Category review conversations need updated store count context
If your next KOMPASS review falls in a division where closures are ongoing or recently completed, the Category Manager will be working with a different store base than the one your historical data reflects. Walking into that conversation without acknowledging the changing footprint is a missed opportunity to demonstrate that you understand the business at a level most suppliers don't.
New store openings are the other side of the equation
Kroger's plan to open 30 stores in 2026 and accelerate to 70 to 80 in 2027 means new distribution opportunities are coming in parallel with the closures. New stores require new item setups, new POGs, and new promotional planning. Brands that are proactive about new store distribution in growth markets can offset some or all of the TDP losses from closures elsewhere. The question is whether you know where the new stores are opening and whether your broker team is positioned to capture that distribution from day one.

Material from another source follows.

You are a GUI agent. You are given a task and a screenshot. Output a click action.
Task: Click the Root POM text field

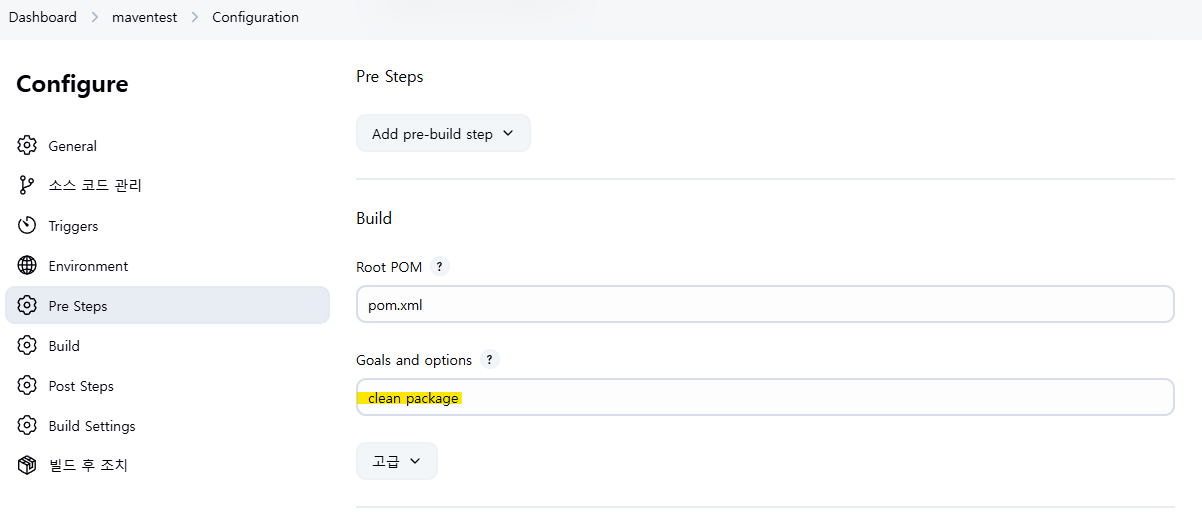(x=765, y=305)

Kroger closing 60 stores while simultaneously opening 30 and planning 70 to 80 more is not a contradiction. It is a deliberate portfolio optimization strategy that has been underway since the failed Albertsons merger forced a reset of Kroger's long term real estate and capital allocation priorities. The stores being closed are underperforming by Kroger's own internal metrics, which typically means lower traffic, weaker identical sales growth, and lower returns on capital relative to the rest of the network.
For suppliers the net result is a Kroger network that is getting leaner in some geographies and more aggressive in others. Brands that understand where Kroger is growing and where it is pulling back will be better positioned in category reviews, better equipped to allocate trade spend, and better able to tell a performance story that accounts for the changing landscape rather than just reacting to it.
Cincinnati CPG Edge will continue tracking confirmed closure locations and division-level impacts as details become available.